Medical Marijuana

The Benefit of Medical Marijuana

 

Marijuana is from herb, weed, bud, ganja, pot, grass. Marijuana is a greenish-gray mixture of the dried, shredded leaves and flowers of Cannabis sativa the hemp plant. Sometimes the users smoke marijuana in hand-rolled cigarettes called joints; many use pipes, water pipes (sometimes called bongs), or marijuana cigars called blunts (often made by slicing open cigars and replacing some or all of the tobacco with marijuana). However, concentrated resins containing high doses of marijuana’s active ingredients, including honey-like “hash oil,” waxy “budder,” and hard amber-like “shatter,” are increasingly popular among both recreational and medical users. The main psychoactive (mind-altering) chemical in marijuana, responsible for most of the intoxicating effects sought by recreational users, is delta-9-tetrahydro-cannabinol (THC). The chemical is found in resin produced by the leaves and buds primarily of the female cannabis plant. The plant also contains more than 500 other chemicals, including over 100 compounds that are chemically related to THC, called cannabinoids.

Actually the benefits of marijuana are so many. You can use to brew tea and particularly when it is sold or consumed for medical purposes; sometimes it can mix into foods like brownies, candies or cookies. Because marijuana has a meaning that has a high potential for abuse and no legitimate therapeutic uses; it is exceptionally difficult to do high-quality studies on its medicinal effects in the U.S. But the idea of marijuana may has therapeutic effects is rooted in solid science. Marijuana contains 60 active ingredients known as cannabinoids. The body naturally makes its own form of cannabinoids to modulate pain.

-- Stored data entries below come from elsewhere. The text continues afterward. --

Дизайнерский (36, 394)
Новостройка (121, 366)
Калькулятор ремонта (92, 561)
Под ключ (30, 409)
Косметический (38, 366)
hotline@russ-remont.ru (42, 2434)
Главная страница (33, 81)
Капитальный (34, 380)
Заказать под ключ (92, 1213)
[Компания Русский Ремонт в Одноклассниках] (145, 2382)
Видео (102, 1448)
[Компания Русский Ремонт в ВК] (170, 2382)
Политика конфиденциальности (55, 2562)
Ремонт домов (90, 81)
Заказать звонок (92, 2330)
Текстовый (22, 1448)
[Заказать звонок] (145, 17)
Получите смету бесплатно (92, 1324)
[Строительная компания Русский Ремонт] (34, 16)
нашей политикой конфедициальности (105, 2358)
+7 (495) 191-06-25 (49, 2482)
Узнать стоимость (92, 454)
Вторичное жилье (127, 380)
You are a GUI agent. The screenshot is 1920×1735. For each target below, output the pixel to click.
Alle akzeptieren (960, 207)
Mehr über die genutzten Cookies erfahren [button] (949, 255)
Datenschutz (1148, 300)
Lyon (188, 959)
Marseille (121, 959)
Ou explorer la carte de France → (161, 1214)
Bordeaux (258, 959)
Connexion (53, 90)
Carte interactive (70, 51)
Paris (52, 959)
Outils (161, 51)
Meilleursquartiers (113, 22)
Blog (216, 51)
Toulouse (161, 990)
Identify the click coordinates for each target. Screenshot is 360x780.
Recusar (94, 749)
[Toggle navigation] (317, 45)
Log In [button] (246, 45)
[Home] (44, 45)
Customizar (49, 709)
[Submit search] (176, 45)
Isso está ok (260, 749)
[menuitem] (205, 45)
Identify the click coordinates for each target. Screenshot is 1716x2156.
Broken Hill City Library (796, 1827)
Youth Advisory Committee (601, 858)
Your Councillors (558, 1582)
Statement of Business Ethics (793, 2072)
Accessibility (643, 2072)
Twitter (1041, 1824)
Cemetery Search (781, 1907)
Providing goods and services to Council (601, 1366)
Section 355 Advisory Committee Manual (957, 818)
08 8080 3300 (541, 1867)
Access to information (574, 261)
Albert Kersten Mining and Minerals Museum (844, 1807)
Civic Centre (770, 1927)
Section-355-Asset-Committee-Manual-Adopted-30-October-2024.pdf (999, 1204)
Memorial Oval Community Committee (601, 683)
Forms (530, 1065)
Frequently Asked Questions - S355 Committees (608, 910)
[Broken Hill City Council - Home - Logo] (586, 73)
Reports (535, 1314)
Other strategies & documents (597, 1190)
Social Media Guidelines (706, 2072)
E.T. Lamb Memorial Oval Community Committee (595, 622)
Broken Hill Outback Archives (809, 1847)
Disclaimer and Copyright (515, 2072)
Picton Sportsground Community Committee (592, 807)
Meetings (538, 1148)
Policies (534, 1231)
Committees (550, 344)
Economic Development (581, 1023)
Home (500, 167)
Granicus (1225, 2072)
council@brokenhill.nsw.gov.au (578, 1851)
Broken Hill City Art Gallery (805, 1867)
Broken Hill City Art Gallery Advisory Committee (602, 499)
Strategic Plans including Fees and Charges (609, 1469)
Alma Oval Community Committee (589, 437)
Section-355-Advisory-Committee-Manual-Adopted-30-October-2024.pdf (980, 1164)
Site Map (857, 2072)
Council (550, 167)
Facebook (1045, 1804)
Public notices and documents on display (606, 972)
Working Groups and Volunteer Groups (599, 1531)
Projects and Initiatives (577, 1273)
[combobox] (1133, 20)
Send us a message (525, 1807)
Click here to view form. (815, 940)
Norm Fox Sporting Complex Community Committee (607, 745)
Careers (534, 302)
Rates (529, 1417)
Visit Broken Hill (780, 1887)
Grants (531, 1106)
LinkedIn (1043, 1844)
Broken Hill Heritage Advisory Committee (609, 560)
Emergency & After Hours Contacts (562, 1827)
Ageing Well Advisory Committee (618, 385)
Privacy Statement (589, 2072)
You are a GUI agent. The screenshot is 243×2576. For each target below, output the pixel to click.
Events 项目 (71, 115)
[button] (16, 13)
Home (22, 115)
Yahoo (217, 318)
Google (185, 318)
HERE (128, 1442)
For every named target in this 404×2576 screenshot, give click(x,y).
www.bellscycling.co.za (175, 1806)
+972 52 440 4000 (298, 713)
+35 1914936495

The primary psychoactive cannabinoid in marijuana is THC, or tetrahydro-cannabinol. THC targets of the CB1 receptor, a cannabinoid receptor found that primarily in the brain, but also in the nervous system, liver, kidney and lungs. The CB1 receptor is activated to quiet the response to pain or noxious chemicals. In a place controlled, marijuana is effective to reducing neuropathic pain, or pain caused by damaged nerves, in HIV patients. Opiates, such as morphine, aren’t effective at treating that sort of pain.

While smoking marijuana may reduce intraocular pressure, marijuana must be consumed during the day because it can have the desired effect and other drugs are more effective. For example, in 2012 study published in the journal Translational Psychiatry found that cannabidiol may be effective in treating schizophrenia. In the study at the University of Cologne, 42 patients randomly received either cannabidiol or amisulpride, an effective drug used for the treatment of schizophrenia, for 28 days. Comparison of the clinical effects found “no relevant difference” between the two treatments.

Marijuana does have side effects. THC binds to cannabinoid receptors, which are concentrated in the areas of the brain associated with thinking, memory, pleasure, coordination and time perception. The effects of marijuana can interfere with attention, judgment and balance. So, you must think carefully if you want to try marijuana because it can make many causes and effects in your food, medicine or drugs, drink, etc. Think carefully about that!